Whether you’ve got the Balkan bug or you just want to plan a weekend partying all night on Belgrade’s splavs, one of the city’s unique diversions, especially for those of us living in this city without a river, you might have questions about how to travel from Kosovo to Serbia. Here in the Balkans many of us expats love the region’s idiosyncrasies, but there is just one that is infinitely frustrating and — dare I say — downright detestable.

As an expat who’s been working in the Balkans for more than seven years now, I’ve fielded my share of questions about bus schedules (which are more often than not still not published on the internet), phone plans and, most confounding of all, the logistics of traveling from Kosovo to and through Serbia, which for many still remains an odyssey. I’ve always wanted to find a link to send these curious, mobile folk and as the old adage goes, if you want a thing done well, do it yourself. So here goes.

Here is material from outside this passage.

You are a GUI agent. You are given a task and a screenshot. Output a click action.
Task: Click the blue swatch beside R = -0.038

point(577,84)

If you’re from Kosovo, you have no problem getting to Serbia. Most of the countries of Europe may be closed to you if you don’t have a visa, but neighboring Serbia beckons! A 2011 deal on free movement between Belgrade and Prishtina means all you need is your ID card. You will receive a temporary paper visa that you MUST have when you leave Serbia and return to Kosovo. If you’re traveling with Kosovo number plates, you can buy a temporary license plate at the border and your insurance is now recognized by Serbia, which will save you at least one hundred euros.

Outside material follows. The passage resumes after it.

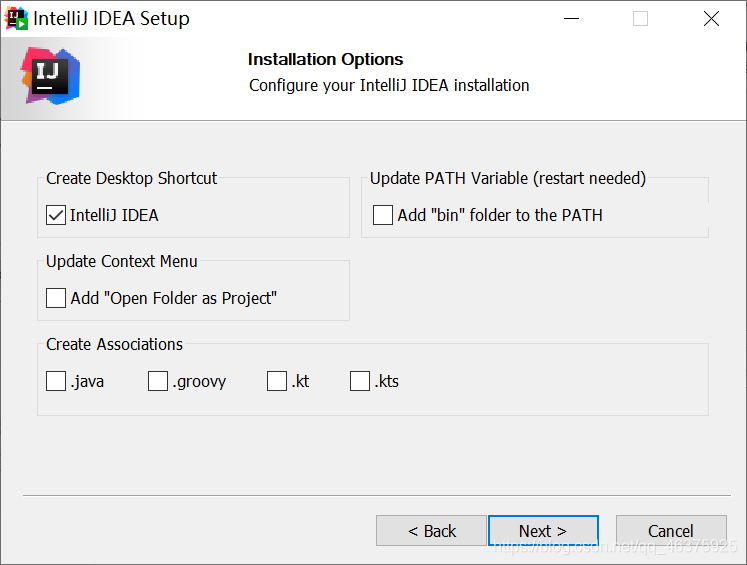Minimize the Setup window

coord(570,19)
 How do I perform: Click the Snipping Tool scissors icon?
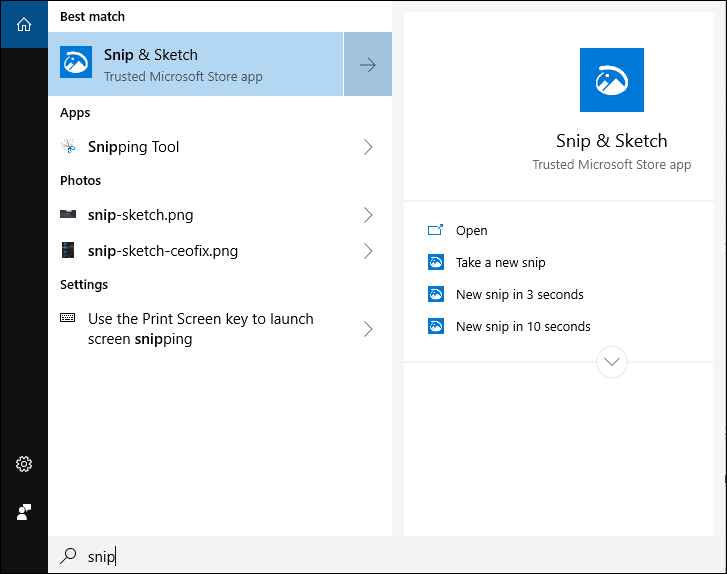(x=68, y=147)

You can stop reading here if you are from one of the other former Yugoslav countries (you probably have anyway) besides Bosnia, since Kosovo has applied a visa regime due to non-recognition, which likely includes the precise crossing where you can enter and exit Kosovo. If you’re from a European country that issues national identity cards to its citizens, then you can cross at any border between Kosovo and Serbia by using only your ID card!

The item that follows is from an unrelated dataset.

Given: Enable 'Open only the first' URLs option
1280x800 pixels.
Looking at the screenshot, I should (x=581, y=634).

But if you’re like me and other nationals of countries that don’t make national IDs, a group of people who are used to their passports opening a lot of doors, or, erm, borders for them,* you can only enter Serbia from Kosovo if you originally entered Kosovo from Serbia and don’t have proof that you went elsewhere. You need to have a Serbian entry stamp that was issued less than three months before your attempted (re)entry.

There are several borders you can use – the most direct trip to Belgrade, for instance, is Merdare, near Podujevo. You can also cross north of Leposavic at Jarinje and west of Mitrovica at Brnjak. To the east, you can cross at Konculj (Dheu e Bardhe or Bela Zemlja), which goes towards Bujanovac and at – my personal favorite name – Mucibaba, which goes towards Presevo. There is a tiny border north of Prapashtica called Mutivoda, which goes in the direction of Medvedja.